─── Texte fourni ───
Car qu'est-ce qu'un «bon Français» ou, pour éviter de s'engager de nauséabonds chemins, qu'est-ce qu'un bon citoyen sinon celui qui, entre autre, s'acquitte de ses impôts (d'ailleurs, on ne peut être naturalisé français sans être en règle avec l'administration fiscale) ? Or, que dire de ces Français qui s'expatrient, qui en Belgique, qui en Suisse, pour justement échapper au fisc de leur pays ? Un pays qui les a vu naître, qui leur a donné une éducation, qui les a soignés (souvent pour presque rien). Parmi cette catégorie d'égoïstes on trouve bien évidemment les sportifs de haut niveau. Il y a quelques mois, l'un d'eux, le footballeur Nicolas Anelka, a eu des mots durs à l'égard de son pays, l'accusant de ne pas aimer les riches et de ne chercher qu'à les taxer, oubliant au passage que sa formation ? gratuite ? de jeune sportif devait beaucoup à l'effort fiscal de ses concitoyens.
───
- **Consignes**
a: Recopiez le texte sur l'exil fiscal en commençant à "Car qu'est-ce qu'un" et en terminant à "de ses concitoyens.", en remplaçant "Belgique" par "Espagne".
b: Reprenez le texte sur l'exil fiscal après sa dernière phrase et poursuivez-le.
─── Données fournies ───
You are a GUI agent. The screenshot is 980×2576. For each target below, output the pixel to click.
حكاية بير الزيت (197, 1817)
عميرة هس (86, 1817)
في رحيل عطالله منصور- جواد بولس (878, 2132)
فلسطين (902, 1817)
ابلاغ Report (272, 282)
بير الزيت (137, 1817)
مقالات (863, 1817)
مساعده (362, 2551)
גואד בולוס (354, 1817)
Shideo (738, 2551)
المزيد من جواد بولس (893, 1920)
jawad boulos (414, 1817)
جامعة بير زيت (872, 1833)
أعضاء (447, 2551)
───
- **Réponses rédigées**
a:
Car qu'est-ce qu'un «bon Français» ou, pour éviter de s'engager de nauséabonds chemins, qu'est-ce qu'un bon citoyen sinon celui qui, entre autre, s'acquitte de ses impôts (d'ailleurs, on ne peut être naturalisé français sans être en règle avec l'administration fiscale) ? Or, que dire de ces Français qui s'expatrient, qui en Espagne, qui en Suisse, pour justement échapper au fisc de leur pays ? Un pays qui les a vu naître, qui leur a donné une éducation, qui les a soignés (souvent pour presque rien). Parmi cette catégorie d'égoïstes on trouve bien évidemment les sportifs de haut niveau. Il y a quelques mois, l'un d'eux, le footballeur Nicolas Anelka, a eu des mots durs à l'égard de son pays, l'accusant de ne pas aimer les riches et de ne chercher qu'à les taxer, oubliant au passage que sa formation ? gratuite ? de jeune sportif devait beaucoup à l'effort fiscal de ses concitoyens.

b:
Mais il n'y a pas que les sportifs. Patrons d'entreprises, hommes d'affaires, écrivains, artistes, nombreux sont celles et ceux qui s'exilent sans pour autant rompre avec leur pays, ce dernier, brave bête, leur offrant toujours le moyen de rayonner et de développer leurs activités. Ils n'y paient pas l'impôt mais s'arrangent pour y être soignés (ce qui se fait sur le dos des contribuables qui, eux, paient leur écot) ou pour y être aidés par le pouvoir politique afin de développer leur business sur le plan international. De ces gens qui quittent la France parce qu'ils n'aiment pas son système fiscal, la droite ne dit rien ou presque. Elle leur trouve même des excuses et, ceci expliquant sûrement cela, les sollicite pour financer ses campagnes électorales avec la promesse d'une amnistie fiscale ou d'une baisse des prélèvements sur le revenu (la campagne présidentielle de 2007 en est le meilleur exemple). C'est ainsi qu'il est devenu plus grave de siffler la Marseillaise ou de porter une casquette en parlant le verlan que de refuser de participer à l'effort national en ces temps de crise?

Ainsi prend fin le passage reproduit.